#### Fragmento del texto

Diego Martínez/Agencia Reforma

CDMX.- El mexicano Diego de la Hoya sigue por el camino del triunfo rumbo a un soñado título mundial.
El peleador de Mexicali y sobrino del ex campeón Óscar de la Hoya mantuvo su etiqueta de invicto la noche del jueves ante Érik Ruiz en el Casino del Sol en Tucson, Arizona, en la que fue su segunda pelea del año.
De la Hoya llegó ya a 18 pleitos invicto en el boxeo profesional, con nueve de esas victorias por la vía rápida.
“Vamos a ver qué viene, tengo que preguntarle a mi manager y a Óscar. Me sentí bien, fuerte, y la verdad no sentí la pegada de Ruiz, fue una pelea que me ayudó a tomar confianza.

########

Lo que se pide - Continúa la nota sobre la pelea de Diego de la Hoya justo después de su última frase.

#### Entradas de datos

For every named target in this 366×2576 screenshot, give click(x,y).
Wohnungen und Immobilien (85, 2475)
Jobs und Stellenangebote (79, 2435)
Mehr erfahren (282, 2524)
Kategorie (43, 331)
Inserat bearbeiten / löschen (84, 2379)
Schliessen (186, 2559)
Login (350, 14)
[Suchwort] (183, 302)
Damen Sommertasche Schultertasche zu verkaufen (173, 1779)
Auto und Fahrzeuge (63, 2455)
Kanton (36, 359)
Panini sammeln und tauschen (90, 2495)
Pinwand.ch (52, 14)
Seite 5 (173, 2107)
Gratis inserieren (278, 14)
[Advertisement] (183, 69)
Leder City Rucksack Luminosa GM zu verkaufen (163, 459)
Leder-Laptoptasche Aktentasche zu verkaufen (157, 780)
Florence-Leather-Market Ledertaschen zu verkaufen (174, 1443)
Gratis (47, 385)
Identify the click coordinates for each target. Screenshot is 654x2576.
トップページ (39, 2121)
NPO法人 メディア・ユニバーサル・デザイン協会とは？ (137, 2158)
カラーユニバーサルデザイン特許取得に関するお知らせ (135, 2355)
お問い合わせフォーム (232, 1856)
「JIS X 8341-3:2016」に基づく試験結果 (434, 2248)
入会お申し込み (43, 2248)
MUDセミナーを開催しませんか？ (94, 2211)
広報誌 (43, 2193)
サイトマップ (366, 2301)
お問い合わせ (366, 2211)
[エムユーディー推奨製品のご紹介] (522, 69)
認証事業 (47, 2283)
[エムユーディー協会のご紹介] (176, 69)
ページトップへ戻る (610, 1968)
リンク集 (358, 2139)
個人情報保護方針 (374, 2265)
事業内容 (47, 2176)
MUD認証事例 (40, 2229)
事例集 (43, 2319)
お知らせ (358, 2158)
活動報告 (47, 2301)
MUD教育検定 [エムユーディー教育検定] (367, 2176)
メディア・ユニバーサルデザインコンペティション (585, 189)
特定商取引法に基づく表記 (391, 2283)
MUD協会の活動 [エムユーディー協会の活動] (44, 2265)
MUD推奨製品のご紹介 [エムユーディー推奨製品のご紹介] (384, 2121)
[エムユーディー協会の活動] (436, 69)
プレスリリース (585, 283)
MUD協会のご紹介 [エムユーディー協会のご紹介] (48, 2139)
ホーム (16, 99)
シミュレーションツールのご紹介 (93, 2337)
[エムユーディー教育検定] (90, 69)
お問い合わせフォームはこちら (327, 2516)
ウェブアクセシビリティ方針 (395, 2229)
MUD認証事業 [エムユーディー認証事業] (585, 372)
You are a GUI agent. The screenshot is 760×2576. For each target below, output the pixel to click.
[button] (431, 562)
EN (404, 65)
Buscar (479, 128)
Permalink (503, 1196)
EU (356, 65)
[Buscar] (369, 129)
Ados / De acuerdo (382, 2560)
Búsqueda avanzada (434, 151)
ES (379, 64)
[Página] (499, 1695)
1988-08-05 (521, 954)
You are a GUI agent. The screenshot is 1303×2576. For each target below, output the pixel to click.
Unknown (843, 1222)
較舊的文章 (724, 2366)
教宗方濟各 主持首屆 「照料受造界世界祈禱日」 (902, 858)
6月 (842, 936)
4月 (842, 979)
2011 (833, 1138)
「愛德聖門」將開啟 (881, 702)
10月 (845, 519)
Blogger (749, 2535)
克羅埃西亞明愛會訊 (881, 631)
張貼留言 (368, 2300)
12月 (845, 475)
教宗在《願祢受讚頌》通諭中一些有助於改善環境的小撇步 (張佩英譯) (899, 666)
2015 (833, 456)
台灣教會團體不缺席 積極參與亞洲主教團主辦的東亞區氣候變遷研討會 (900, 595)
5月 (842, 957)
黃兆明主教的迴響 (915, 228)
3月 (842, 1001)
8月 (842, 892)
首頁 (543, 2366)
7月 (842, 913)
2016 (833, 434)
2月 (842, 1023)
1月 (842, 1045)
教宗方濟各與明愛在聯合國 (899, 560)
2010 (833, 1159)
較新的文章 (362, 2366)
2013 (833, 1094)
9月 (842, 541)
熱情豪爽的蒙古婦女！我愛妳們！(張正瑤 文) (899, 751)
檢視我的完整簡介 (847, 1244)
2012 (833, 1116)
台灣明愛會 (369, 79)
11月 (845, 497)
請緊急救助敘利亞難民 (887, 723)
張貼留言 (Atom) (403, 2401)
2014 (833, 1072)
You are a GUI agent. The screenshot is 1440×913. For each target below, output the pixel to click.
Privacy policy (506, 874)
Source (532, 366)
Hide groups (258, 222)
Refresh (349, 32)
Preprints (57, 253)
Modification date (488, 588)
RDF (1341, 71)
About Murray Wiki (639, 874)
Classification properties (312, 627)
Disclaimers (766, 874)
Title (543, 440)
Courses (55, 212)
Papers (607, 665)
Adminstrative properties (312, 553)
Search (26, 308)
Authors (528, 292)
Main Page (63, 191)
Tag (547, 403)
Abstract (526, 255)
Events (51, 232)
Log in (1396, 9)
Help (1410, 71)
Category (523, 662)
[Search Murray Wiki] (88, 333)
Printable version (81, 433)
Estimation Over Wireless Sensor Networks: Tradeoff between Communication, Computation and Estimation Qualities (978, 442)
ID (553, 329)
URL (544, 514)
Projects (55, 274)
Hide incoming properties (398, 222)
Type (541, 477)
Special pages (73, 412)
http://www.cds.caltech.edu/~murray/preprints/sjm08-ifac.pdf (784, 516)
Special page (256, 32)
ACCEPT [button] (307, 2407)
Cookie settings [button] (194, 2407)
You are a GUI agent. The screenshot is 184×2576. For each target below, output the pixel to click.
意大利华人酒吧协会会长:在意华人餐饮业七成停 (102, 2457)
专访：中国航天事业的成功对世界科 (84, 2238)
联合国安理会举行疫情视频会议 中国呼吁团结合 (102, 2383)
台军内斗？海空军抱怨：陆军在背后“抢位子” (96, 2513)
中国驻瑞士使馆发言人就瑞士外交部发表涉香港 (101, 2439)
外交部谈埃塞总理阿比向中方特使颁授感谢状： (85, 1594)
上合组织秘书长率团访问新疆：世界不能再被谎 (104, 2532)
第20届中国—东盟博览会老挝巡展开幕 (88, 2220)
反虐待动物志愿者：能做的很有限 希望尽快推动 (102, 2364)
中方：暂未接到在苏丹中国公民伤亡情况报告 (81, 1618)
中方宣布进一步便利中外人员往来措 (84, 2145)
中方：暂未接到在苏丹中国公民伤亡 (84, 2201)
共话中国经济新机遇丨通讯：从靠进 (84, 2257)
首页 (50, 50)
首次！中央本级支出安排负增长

########

Resultado del ejercicio -
“Me sentí muy bien, fue una pelea que me enseña mucho, y vamos a lo que sigue”, expresó el boxeador de 22 años de edad.
Se sabe que el plan para el bajacaliforniano es que realice de tres a cuatro peleas más en la segunda mitad de 2017.
Actualmente está colocado como el sexto mejor del planeta en las listas del Consejo Mundial de Boxeo (CMB) en la división Supergallo (122 libras), por lo que es cuestión de tiempo para ganarse ese chance por la corona que hoy ostenta otro mexicano: Rey Vargas.